== What the task requires ==
From the first line to the last, copy the listing exactly and omit the images.

== Data supplied ==

--------------------

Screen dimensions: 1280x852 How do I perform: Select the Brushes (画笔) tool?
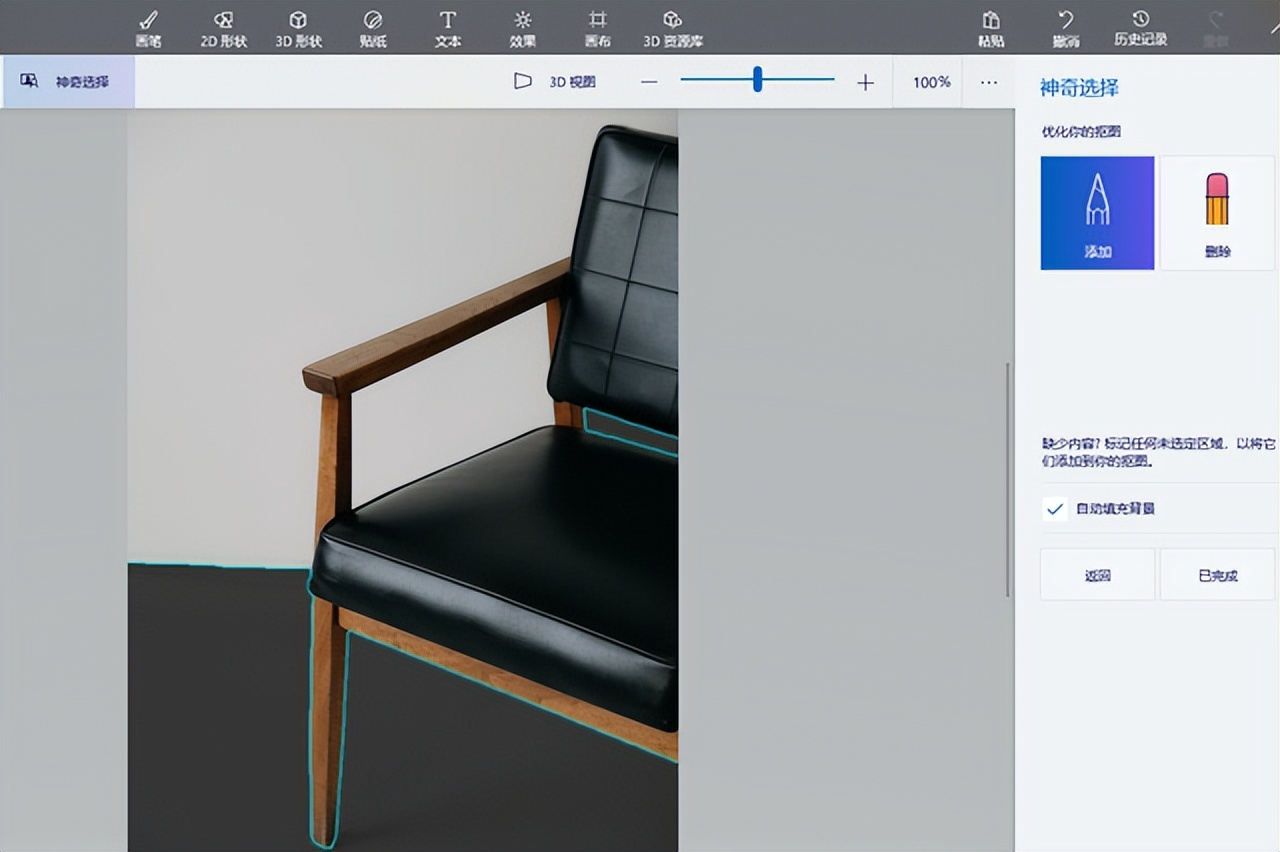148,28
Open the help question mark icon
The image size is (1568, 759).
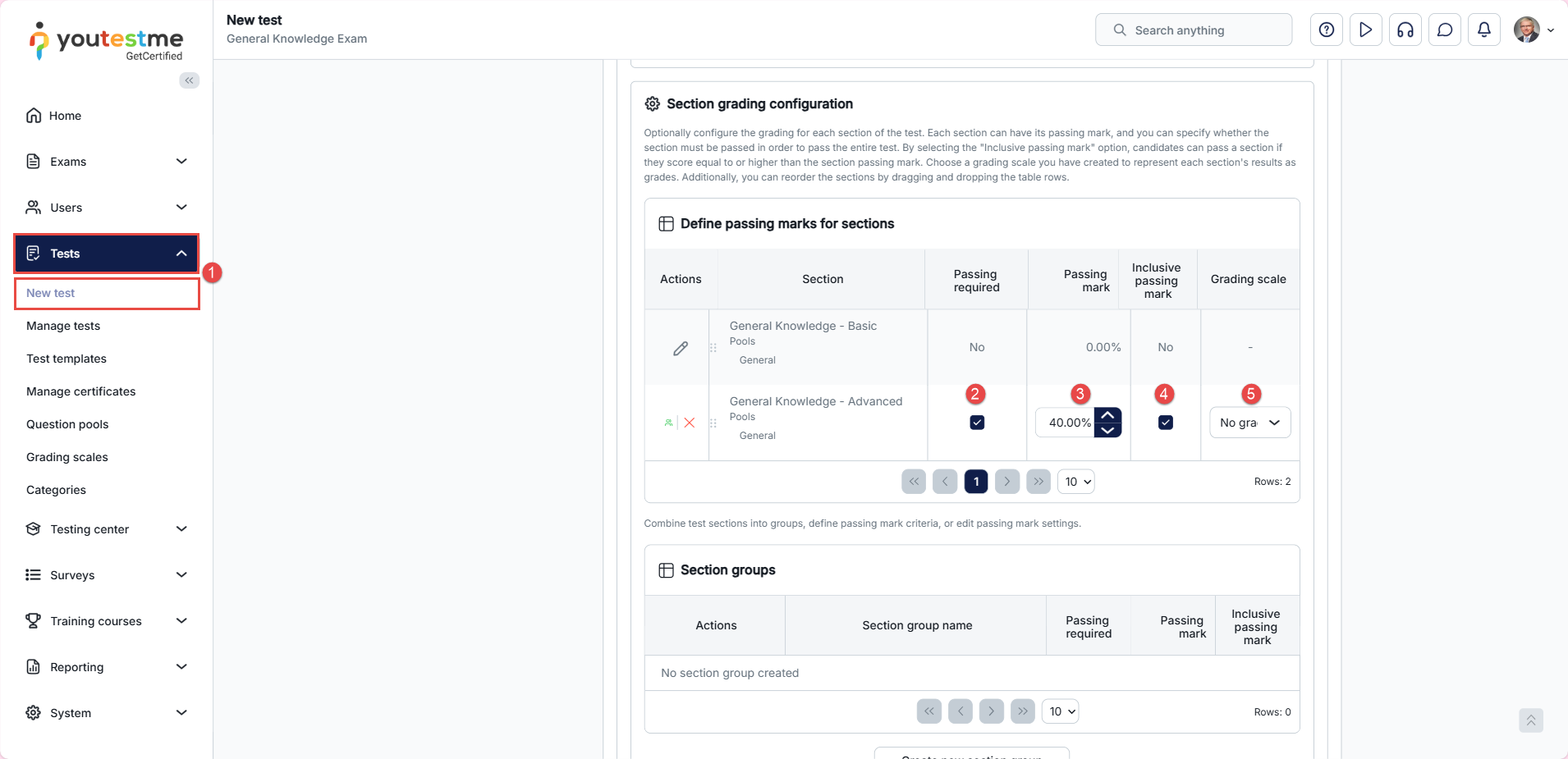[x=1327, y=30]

--------------------

== Exercise result ==
Screen dimensions: 1280x852 How do I perform: Select the Brushes (画笔) tool?
148,28
Open the help question mark icon
The image size is (1568, 759).
[x=1327, y=30]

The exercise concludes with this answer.